= Piotr of Grudziądz =

Polish medieval composer

Petrus Wilhelmi de Grudencz or Piotr of Grudziądz (1392 – c. 1480) was a medieval composer from Graudenz (Grudziądz). His compositions mainly consist of songs and motets considered characteristic of the culture of Central Europe in the Middle Ages.

==Biography==
de Grudencz began his studies at the University of Kraków in 1418. It is believed that he later worked in Vienna, then in the vicinity of Basel. In the 1440s he was a chaplain to Frederick III in Vienna, although was not a singer in the chapel but moved principally in various university circles. In the last years of his life he worked in Silesia. In 1448, he was at the episcopal court in Wrocław. In 1452 he traveled to Rome.

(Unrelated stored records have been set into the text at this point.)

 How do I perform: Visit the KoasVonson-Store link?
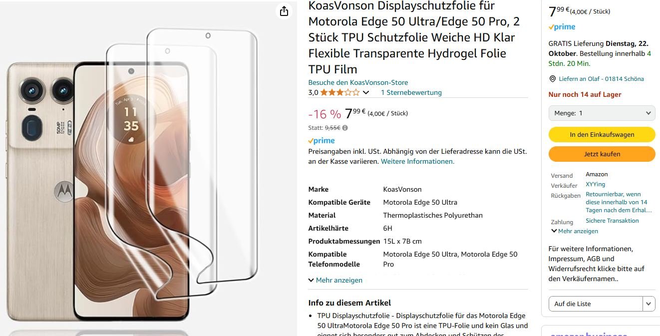coord(358,82)
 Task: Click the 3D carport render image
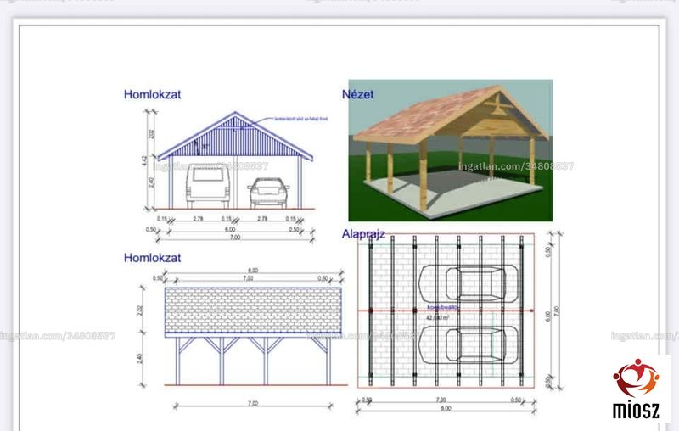[451, 150]
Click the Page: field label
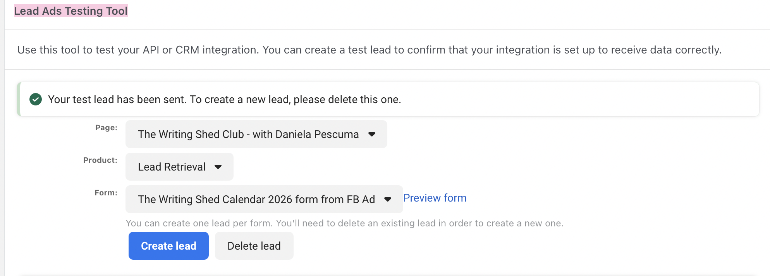The height and width of the screenshot is (276, 770). click(106, 128)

While fewer than twenty of his works have survived, including Kyrie fons bonifitatis and the five-voice motet Panis / Panis / Pange / Patribus / Tantum, they can be securely attributed on account of containing acrostics of the composer's name.

==Bibliography==
- Paweł Gancarczyk, 'Local, International or Central-European? Repertories of Mensural Polyphony in Fifteenth-Century Silesia' In Imitatio - Aemulatio - Superatio? Vokalpolyphonie des 15./16. Jahrhunderts in Polen, Schlesien und Böhmen, ed. Jürgen Heidrich (Münster, 2016), pp. 23–35.
- Paweł Gancarczyk, 'Petrus Wilhelmi de Grudencz und die mitteleuropäische Musikkultur des 15. Jahrhunderts' In Mittelalterliche Literatur und Kultur im Deutschordensstaat in Preussen: Leben und Nachleben, ed. Siegliende Hartmann, Jarosław Wenta, Gisela Vollmann-Profe (Toruń 2008), pp. 97–106.